New UK data breach notification laws could build on the US example to help address identity theft problem, according to a group of security experts.
Speaking at a panel discussion at the RSA Conference Europe 2007, deputy information commissioner David Smith urged firms to act now to protect their systems rather than wait until Europe passes laws around data breach notification.
The media’s power to uncover and expose data breaches, along with current data protection laws in the UK, should mean that organisation already have processes in place to manage data breach incidents, said UK privacy watchdog the Information Commissioner's Office (ICO).
"There are ongoing obligations already to keep information secure,” he said. “It’s important to bear in mind the media’s influence. Businesses can’t get away [from the media] and hush up [a data breach]. It’s better to manage the process now and not wait for a law. And shouldn’t you already have a process, because when or if there is a breach how do you deal with that situation? The starting point isn’t notification. The starting point is to stop the breach, and then assess the risk, identify who to notify and how to notify, and finally take steps to to stop it happening again.”

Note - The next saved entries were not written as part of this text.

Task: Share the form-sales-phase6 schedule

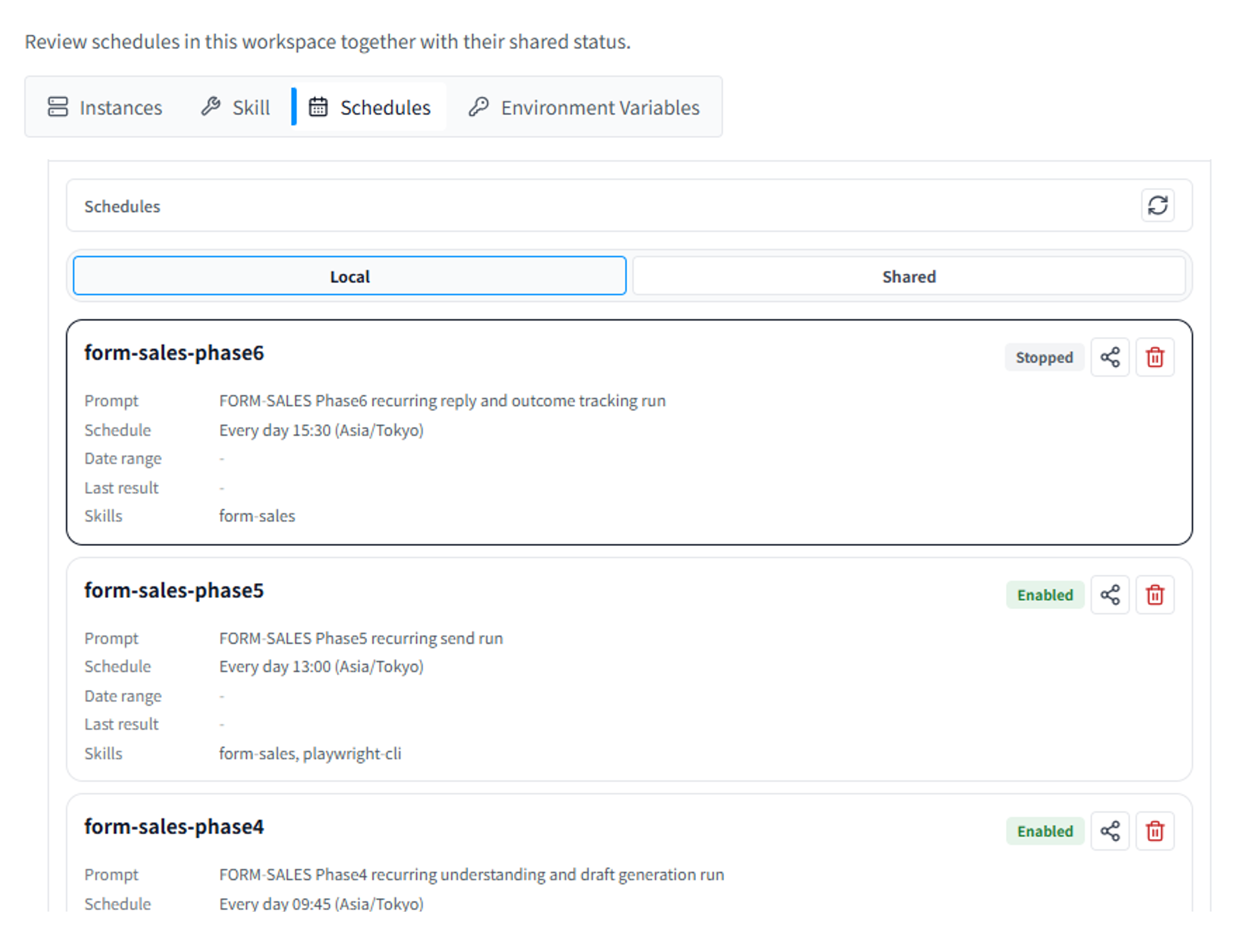Action: (1110, 357)
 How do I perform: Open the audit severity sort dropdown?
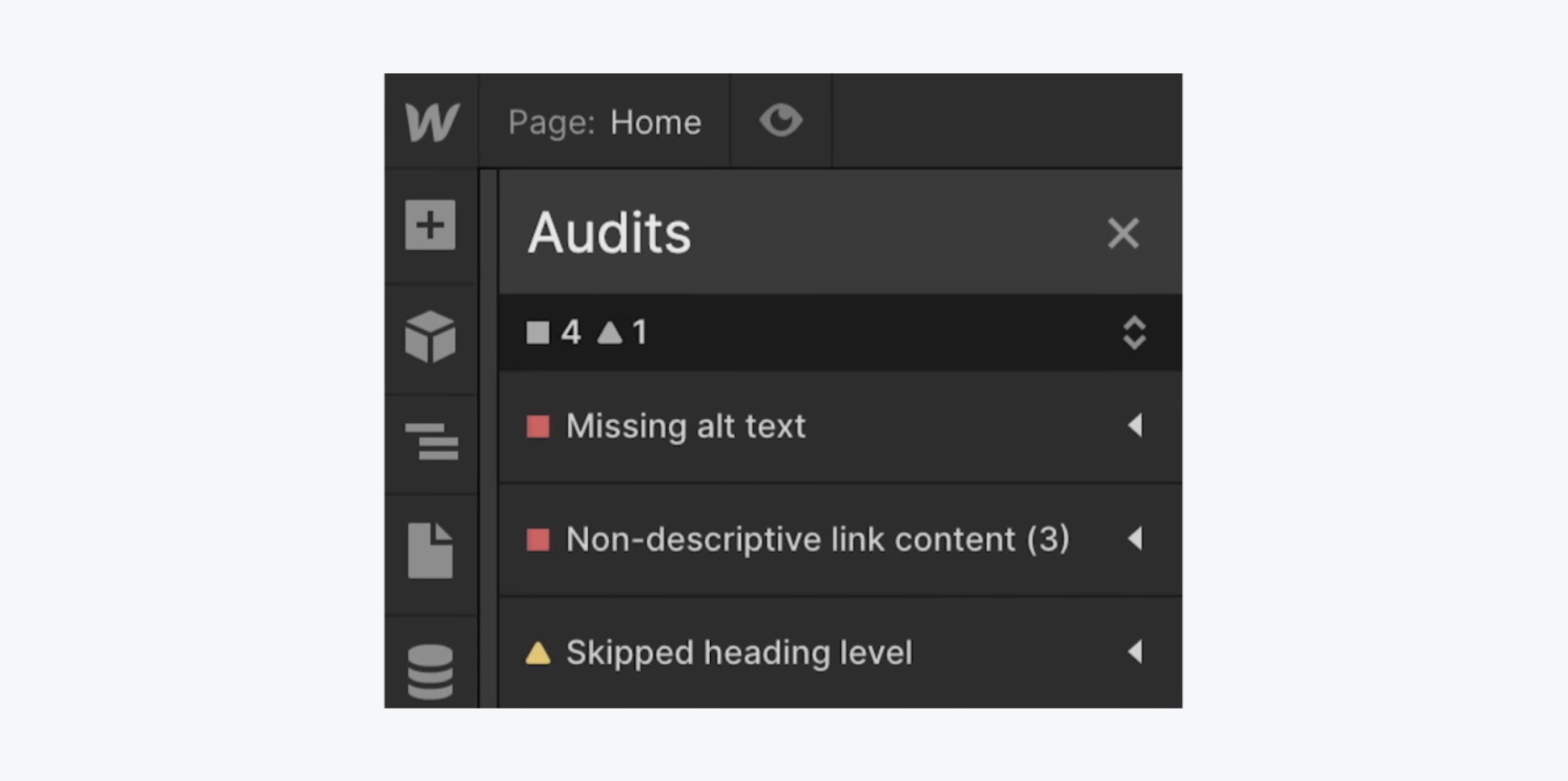tap(1135, 332)
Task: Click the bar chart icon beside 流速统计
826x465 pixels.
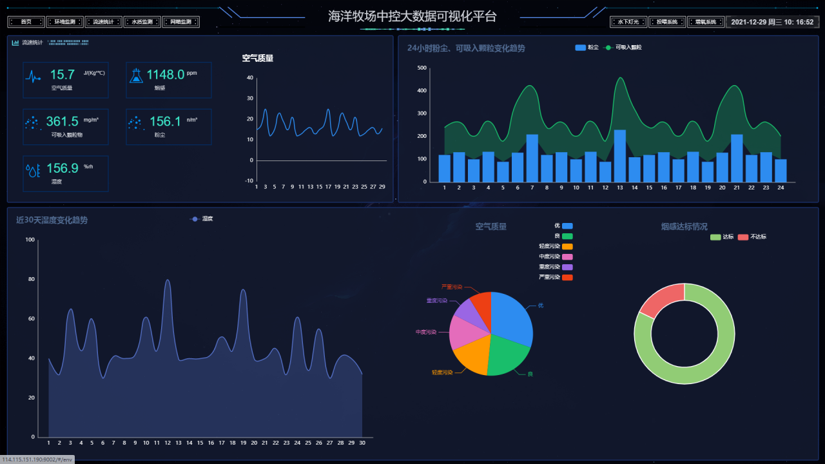Action: (15, 43)
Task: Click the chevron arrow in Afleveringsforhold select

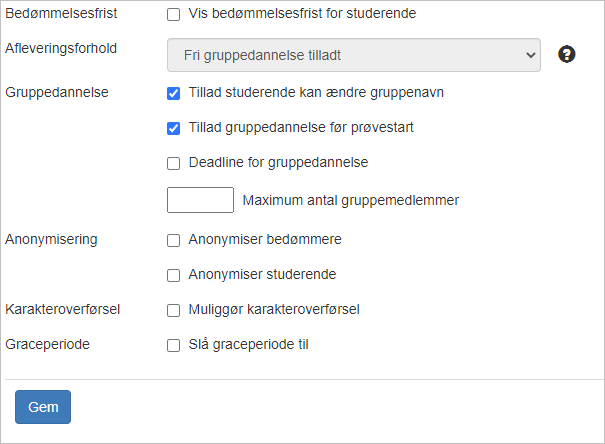Action: [x=531, y=55]
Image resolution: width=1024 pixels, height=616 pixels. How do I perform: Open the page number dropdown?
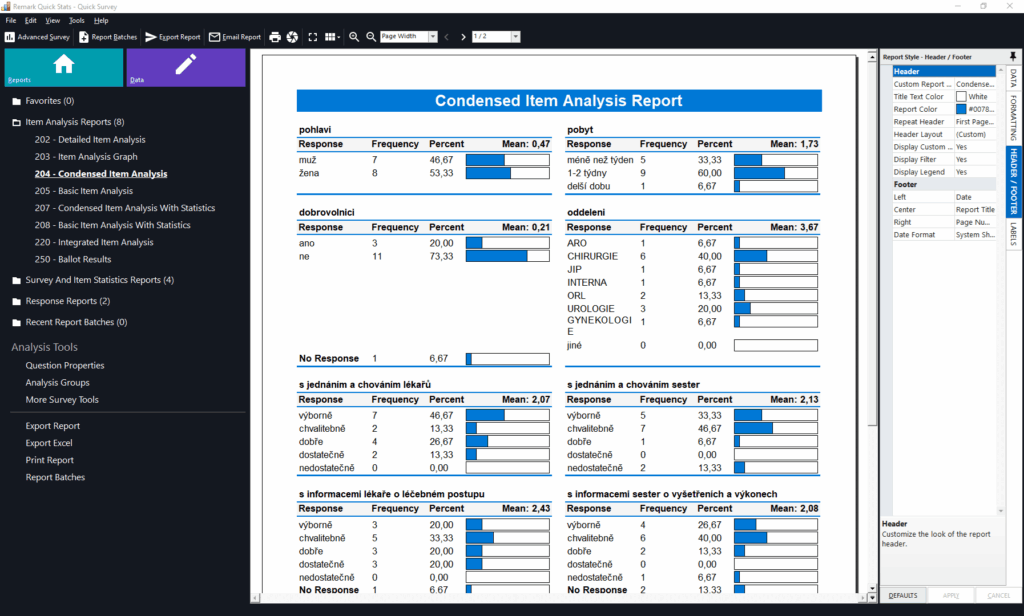(x=496, y=37)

Smith also urged legislators to make a law that is “simple and easy to understand” and does not enforce "notification for the sake of it" – this, he said, whould put a disproportionate burden on UK businesses. However, Smith also warned firms: “don’t ask us to do your job for you”.
Christopher Kuner, partner and head of the international privacy and information management practice at US-based law firm Hunton & Williams, said notification laws were a “useful first step” that worked as a “blunt instrument” to increase awareness in the US. “But we need to go further than this and if the ICO thinks that this is enough it is wrong."
Kuner described the state of current US data breach notification laws, which are in more than 30 US states, as a “hodgepodge”.
Kuner also warned that European citizens could become desensitised about the risks if notified of every breach, just as has happened to an extent in the US.
“It shouldn’t be notification for the sake of it, or it will become worthless," he said. "It’s got to be meaningful, and this applies to the public sector as well as private. The risks are developing more in public than private, due to this surveillance society that we are developing, where governments share information, but it’s not controlled at the same level.”
Kunar added that individual data protection agencies like the ICO could play an important role in being a first port of call for an organisation after a breach and advising them on the right course of action to take.
Elsewhere, Dennis Hoffman, chief strategy officer at RSA, said that information needs to be better classified, particularly for public sector organisations.
“Information technology is better described as data technology. Because you see ones and zeroes, you don’t see one collection of data as an important merger document and another as just a logo. So we need to distinguish what data we should be gathering and what types of information need to be shared.”
The UK does not currently have legislation in place to enforce data breach notifications. The European Commission is considering proposals to introduce rules around when companies have to reveal security leaks.